A dicembre 2018 produzione industriale -0,8% su novembre e -5,5% su base annua. Nell’ intero 2018 produzione +0,8% rispetto all’anno precedente #istat https://t.co/7WOUqojLmj pic.twitter.com/YGbuBw7Fpk
— Istat (@istat_it) 8 febbraio 2019
Tornando a dicembre, l’indice destagionalizzato mensile mostra un lieve aumento congiunturale solo nel comparto dei beni intermedi (+0,1%); diminuiscono invece in misura marcata i beni di consumo (-2,9%) e l’energia (-1,5%) mentre i beni strumentali registrano una variazione nulla.
Gli indici corretti per gli effetti di calendario registrano nell’ultimo mese del 2018 “un’accentuata diminuzione tendenziale per i beni di consumo (-7,2%) e per i beni intermedi (-6,4%); diminuzioni più contenute si osservano per l’energia (-4,4%) e per i beni strumentali (-3,5%)”, spiega ancora l’Istat.
Tutti i principali settori di attività economica registrano variazioni tendenziali negative. Le più rilevanti sono quelle dell’industria del legno, della carta e stampa (-13,0%), delle industrie tessili, abbigliamento, pelli e accessori (-11,1%) e della fabbricazione di articoli in gomma e materie plastiche, altri prodotti della lavorazione di minerali non metalliferi (-7,9%).
A dicembre 2018, brusco calo anche per il comparto auto, che su base tendenziale mostra una flessione del -16,6% (dato corretto). Nel 2018 la produzione è scesa del 5,9% rispetto all’anno precedente.
ISTAT: GENNAIO DIFFICILE PER L’ECONOMIA ITALIANA
L’istituto nazionale di statistica rincara la dose nella prima nota mensile del 2019 sull’andamento dell’economia italiana. A gennaio infatti, l’indicatore anticipatore dell’economia italiana “ha registrato una marcata flessione, prospettando serie difficoltà di tenuta dei livelli di attività economica”.

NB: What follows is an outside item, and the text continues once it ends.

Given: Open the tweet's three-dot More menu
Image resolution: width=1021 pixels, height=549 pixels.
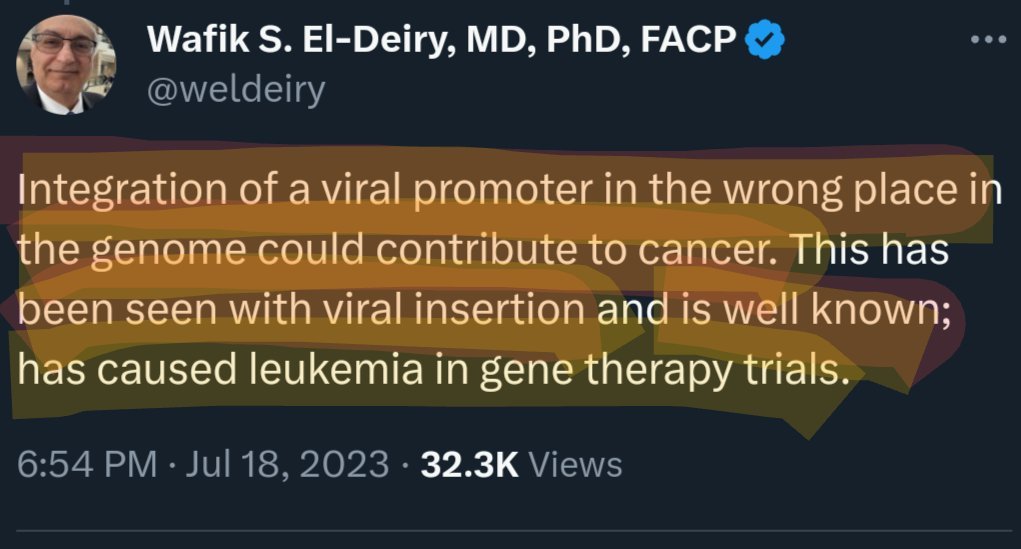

“Il rallentamento dell’economia internazionale – spiega l’stat – si è prolungato anche nell’ultima parte dello scorso anno, colpendo in particolare il settore industriale e la domanda internazionale” e nel quarto trimestre 2018 “il Pil italiano ha segnato la seconda variazione congiunturale negativa consecutiva, determinata da una nuova flessione della domanda interna”. Il mercato del lavoro “ha confermato il quadro di sostanziale stabilità dell’occupazione in presenza di lievi miglioramenti della disoccupazione”, mentre “si conferma la tendenza di decelerazione dei prezzi condizionata dai ribassi dei costi energetici. Il differenziale con l’inflazione dell’area euro torna ad allargarsi”.
In controtendenza il clima di fiducia dei consumatori, che dopo due flessioni consecutive a gennaio “ha segnato un aumento”, a differenza dell’indice composito del clima di fiducia delle imprese, per il quale “è proseguito il peggioramento”.